(Beginning of Dataset content)

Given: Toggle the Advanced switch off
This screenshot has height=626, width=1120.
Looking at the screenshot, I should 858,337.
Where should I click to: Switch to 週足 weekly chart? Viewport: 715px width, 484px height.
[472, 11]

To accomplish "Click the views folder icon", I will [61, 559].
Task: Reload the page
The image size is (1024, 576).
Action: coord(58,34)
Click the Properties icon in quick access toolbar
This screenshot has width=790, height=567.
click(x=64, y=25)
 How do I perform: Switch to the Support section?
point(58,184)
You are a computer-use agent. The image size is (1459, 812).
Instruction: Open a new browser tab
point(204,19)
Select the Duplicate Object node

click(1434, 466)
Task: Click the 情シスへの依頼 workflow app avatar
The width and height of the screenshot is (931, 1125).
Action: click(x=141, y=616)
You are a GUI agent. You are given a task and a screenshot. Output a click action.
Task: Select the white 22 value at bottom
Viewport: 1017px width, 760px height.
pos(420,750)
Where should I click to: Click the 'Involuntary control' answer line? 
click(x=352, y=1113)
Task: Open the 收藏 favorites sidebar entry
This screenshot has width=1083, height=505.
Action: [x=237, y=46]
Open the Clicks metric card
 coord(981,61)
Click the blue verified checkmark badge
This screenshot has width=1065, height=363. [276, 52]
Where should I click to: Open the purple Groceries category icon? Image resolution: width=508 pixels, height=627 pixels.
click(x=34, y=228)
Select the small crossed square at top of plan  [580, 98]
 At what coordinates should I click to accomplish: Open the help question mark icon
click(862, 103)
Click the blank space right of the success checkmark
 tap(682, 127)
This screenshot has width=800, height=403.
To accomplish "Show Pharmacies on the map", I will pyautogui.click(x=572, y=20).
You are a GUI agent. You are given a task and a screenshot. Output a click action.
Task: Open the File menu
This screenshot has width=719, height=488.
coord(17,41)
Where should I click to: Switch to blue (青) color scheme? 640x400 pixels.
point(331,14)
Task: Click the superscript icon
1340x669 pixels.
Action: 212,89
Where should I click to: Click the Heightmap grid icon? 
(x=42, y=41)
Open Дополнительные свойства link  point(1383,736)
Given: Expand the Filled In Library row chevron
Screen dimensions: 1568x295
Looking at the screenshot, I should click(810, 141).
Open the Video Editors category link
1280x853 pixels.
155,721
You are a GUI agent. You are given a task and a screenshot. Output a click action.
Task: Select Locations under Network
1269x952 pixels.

(End of Dataset content)

Each line from the beginning of the listing up to the line where "Click the Properties" appears needs to be given again exactly; please add nothing else.

Given: Toggle the Advanced switch off
This screenshot has height=626, width=1120.
Looking at the screenshot, I should 858,337.
Where should I click to: Switch to 週足 weekly chart? Viewport: 715px width, 484px height.
[472, 11]

To accomplish "Click the views folder icon", I will [61, 559].
Task: Reload the page
The image size is (1024, 576).
Action: coord(58,34)
Click the Properties icon in quick access toolbar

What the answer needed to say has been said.